Somali gunmen who snatched a disabled 66-year-old French woman from a Kenyan luxury resort island fled back to Somalia after a shootout with Kenya’s navy, officials said yesterday.

The dogs were barking and people were screaming

The wheelchair-bound woman was taken from her home in Lamu at 5.30 a.m. by “10 heavily armed Somali bandits,” a government statement said, adding that the gunmen are “suspected” of belonging to Somalia’s Shebab Islamist rebels.

When Kenya learned of the attack, “security forces swung into immediate action and pursued the abductors,” the statement said.

Kenya dispatched a helicopter and coastguard vessels, which caught up with and surrounded the fleeing gunmen, who were speeding towards Ras Kamboni in southern Somalia, the government said.

“In the ensuing shoot-out between the abductors and the Kenya Navy, several of the abductors were injured but managed to enter” Ras Kamboni, according to the statement, which offered no details on the abducted woman’s condition.

The Shebab rebels control large swaths of territory in southern Somalia. The country’s weak, Western-backed government is still largely confined to the capital, Mogadishu. The woman was taken from her home on Manda island, the government said, just across an idyllic lagoon from the celebrity-packed resort island of Lamu, less than a month after a British woman was abducted and her husband killed a few kilometres to the north.

Locals said the unnamed woman was well known in the area, where she spends much of the year.
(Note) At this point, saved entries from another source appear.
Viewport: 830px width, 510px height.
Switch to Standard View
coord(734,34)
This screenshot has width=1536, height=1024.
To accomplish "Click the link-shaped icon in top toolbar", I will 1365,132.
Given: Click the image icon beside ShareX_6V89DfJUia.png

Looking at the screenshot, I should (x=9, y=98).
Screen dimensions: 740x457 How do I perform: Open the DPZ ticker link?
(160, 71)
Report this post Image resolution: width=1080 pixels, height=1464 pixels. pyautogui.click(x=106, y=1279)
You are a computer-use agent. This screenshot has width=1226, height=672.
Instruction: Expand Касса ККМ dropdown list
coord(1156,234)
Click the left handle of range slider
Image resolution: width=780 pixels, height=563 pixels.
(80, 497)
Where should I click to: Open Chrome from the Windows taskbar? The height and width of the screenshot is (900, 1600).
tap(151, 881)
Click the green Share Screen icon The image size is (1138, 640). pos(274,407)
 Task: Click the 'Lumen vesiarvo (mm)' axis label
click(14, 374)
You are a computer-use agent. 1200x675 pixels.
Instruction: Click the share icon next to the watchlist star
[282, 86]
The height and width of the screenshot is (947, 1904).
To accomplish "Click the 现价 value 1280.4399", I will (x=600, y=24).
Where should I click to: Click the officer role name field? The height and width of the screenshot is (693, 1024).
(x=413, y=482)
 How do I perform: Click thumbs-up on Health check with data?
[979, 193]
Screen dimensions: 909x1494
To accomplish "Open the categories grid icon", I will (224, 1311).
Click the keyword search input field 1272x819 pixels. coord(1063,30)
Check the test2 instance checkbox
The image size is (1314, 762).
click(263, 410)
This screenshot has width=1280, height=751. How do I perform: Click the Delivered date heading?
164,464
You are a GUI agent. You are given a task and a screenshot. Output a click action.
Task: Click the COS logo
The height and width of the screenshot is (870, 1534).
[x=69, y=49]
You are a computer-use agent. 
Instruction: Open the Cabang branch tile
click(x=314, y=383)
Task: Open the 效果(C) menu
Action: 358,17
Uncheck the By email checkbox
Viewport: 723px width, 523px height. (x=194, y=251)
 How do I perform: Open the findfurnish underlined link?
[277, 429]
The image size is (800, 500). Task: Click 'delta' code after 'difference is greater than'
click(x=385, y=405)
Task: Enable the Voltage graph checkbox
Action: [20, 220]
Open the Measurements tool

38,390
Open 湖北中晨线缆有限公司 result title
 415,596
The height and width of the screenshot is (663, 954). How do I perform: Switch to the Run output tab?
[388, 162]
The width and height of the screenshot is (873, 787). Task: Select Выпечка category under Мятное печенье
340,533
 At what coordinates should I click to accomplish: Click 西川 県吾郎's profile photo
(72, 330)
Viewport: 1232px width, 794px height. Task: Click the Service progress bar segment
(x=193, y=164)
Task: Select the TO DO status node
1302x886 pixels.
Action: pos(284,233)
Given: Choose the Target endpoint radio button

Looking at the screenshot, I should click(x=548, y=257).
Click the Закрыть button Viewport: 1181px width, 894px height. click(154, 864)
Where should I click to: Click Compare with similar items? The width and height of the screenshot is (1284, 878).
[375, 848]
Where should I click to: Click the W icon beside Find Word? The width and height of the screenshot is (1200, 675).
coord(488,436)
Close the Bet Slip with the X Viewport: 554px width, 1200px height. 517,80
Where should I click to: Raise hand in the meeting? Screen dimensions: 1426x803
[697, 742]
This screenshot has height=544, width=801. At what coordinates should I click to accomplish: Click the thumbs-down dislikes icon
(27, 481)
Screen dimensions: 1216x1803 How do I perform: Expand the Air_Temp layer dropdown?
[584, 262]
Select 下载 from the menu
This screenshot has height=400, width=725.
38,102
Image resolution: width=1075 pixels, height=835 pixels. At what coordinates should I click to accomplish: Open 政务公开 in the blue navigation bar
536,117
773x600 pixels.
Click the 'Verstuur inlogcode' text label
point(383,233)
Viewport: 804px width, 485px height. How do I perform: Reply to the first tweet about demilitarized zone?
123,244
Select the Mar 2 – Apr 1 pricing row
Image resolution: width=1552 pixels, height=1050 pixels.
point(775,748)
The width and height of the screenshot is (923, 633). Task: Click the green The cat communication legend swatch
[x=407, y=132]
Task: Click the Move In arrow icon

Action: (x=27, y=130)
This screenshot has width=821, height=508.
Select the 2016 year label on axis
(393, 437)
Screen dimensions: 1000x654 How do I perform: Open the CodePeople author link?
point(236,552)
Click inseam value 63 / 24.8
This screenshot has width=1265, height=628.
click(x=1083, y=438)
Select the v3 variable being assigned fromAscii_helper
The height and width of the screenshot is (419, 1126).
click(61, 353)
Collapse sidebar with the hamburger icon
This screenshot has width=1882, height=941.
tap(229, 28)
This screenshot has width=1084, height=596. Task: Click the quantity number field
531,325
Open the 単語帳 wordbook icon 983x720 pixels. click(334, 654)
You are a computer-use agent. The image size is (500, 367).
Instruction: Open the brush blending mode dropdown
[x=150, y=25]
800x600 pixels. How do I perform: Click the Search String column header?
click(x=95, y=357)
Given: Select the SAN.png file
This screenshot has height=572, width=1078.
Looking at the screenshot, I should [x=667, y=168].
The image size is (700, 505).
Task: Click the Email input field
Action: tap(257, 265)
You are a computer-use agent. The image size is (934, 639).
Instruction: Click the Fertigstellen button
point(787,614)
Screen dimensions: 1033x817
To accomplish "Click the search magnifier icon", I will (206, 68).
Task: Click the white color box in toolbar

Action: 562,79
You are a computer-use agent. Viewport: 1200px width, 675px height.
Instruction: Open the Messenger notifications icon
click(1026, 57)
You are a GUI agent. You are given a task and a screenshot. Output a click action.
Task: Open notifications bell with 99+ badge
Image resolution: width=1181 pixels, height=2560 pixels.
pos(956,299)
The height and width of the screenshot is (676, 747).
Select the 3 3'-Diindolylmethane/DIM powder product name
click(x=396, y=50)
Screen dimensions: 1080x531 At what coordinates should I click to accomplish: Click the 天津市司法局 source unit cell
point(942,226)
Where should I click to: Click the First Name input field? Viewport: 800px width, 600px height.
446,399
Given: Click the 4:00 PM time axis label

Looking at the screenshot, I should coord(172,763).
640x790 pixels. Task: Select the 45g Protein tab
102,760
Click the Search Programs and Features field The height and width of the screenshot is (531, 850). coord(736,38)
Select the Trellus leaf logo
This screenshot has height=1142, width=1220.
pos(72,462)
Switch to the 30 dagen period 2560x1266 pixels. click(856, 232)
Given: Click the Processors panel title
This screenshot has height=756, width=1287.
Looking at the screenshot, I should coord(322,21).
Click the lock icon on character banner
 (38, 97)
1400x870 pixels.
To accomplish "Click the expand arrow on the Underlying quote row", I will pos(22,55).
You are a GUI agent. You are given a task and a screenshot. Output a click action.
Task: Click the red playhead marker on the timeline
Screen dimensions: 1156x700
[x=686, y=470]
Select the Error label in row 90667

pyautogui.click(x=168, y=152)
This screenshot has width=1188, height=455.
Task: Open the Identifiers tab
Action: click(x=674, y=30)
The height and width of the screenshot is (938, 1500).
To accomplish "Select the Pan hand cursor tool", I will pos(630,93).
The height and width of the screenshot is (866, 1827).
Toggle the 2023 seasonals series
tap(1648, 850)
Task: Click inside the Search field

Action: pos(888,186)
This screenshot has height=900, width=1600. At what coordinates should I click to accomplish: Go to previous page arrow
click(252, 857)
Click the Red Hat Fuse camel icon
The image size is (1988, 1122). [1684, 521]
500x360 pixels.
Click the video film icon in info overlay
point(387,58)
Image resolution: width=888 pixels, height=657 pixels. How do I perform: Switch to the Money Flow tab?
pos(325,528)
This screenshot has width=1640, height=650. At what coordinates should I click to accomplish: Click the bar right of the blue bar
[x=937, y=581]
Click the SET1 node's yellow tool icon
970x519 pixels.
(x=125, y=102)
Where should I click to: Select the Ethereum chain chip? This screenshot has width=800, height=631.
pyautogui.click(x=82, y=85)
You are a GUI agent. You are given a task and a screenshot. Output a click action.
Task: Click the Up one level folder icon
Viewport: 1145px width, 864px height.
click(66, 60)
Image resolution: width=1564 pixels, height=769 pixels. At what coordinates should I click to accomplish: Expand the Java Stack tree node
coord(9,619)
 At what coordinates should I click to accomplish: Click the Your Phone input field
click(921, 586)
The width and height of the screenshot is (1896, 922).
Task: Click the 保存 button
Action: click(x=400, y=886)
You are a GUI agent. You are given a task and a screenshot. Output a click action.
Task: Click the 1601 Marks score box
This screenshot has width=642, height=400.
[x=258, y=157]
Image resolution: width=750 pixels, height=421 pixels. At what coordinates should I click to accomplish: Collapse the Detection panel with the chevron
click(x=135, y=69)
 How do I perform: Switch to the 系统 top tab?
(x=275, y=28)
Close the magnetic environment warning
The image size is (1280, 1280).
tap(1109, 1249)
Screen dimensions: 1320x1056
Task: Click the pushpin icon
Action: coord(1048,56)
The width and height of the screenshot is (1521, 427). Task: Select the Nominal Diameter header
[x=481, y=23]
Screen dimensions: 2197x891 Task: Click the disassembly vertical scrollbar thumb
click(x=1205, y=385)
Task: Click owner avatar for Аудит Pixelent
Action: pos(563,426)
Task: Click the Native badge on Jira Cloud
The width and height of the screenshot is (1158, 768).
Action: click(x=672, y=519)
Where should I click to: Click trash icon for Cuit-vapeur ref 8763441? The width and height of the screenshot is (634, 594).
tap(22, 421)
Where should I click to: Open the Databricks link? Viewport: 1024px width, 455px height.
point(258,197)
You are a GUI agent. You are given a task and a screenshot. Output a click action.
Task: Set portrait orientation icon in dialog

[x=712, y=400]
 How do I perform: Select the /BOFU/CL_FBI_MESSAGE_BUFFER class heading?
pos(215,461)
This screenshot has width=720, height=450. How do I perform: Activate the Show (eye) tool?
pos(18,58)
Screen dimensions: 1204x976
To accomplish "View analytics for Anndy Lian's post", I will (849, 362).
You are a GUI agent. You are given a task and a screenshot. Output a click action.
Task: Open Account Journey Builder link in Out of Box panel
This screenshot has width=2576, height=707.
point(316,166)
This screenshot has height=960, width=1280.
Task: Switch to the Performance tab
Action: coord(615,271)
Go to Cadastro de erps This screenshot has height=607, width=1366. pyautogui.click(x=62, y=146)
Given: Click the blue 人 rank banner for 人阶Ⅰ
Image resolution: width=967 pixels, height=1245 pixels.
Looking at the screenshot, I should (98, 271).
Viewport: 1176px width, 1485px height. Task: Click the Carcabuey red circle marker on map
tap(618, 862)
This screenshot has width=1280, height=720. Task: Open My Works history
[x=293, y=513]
The kidnappers did not take her wheelchair with them.

Ernest Munyi, head of police for the Coast province, told AFP the abductors had forced a man working for the Frenchwoman and living nearby to take them to his employer.

“The gang knocked on the door of the house help who stays in an adjacent house and when he resisted, they forced themselves in. They then directed him to take them to the house of their boss, which he did,” he said.

“We were all startled awake because there were gunshots,” said Jeremiah Kiptoon, who works on Manda island.

“The dogs were barking and people were screaming... I ran to the place to see what was happening but by the time I got there, the lady was gone.”

Manda island is just across a lagoon from Shela, an exclusive resort on Lamu island popular with the rich and famous. Princess Caroline of Monaco owns property there.

The island – part of the Lamu archipelago on Kenya’s Indian Ocean coast – hosts a luxury hotel and was until recently considered to be one of the safest destinations in the country.

In the wake of Friday’s kidnapping France’s consulate in Nairobi issued a formal warning to French visitors to avoid the archipelago and the region up to the Somali border.

On September 11, gunmen attacked a British couple in their fifties – Judith and David Tebbutt – on holiday north of Lamu.

The Tebbutts, from Bishop’s Stortford in southeastern England, were the only guests at the Kiwayu Safari Village, just 40 kilometres from the border with Somalia.

David Tebbutt was shot dead and his wife was captured. She is believed to have been sold on to pirates now holding her in central Somalia.

Somalia has been lawless for two decades after plunging into a bloody civil war with the 1991 ouster of president Mohamed Siad Barre.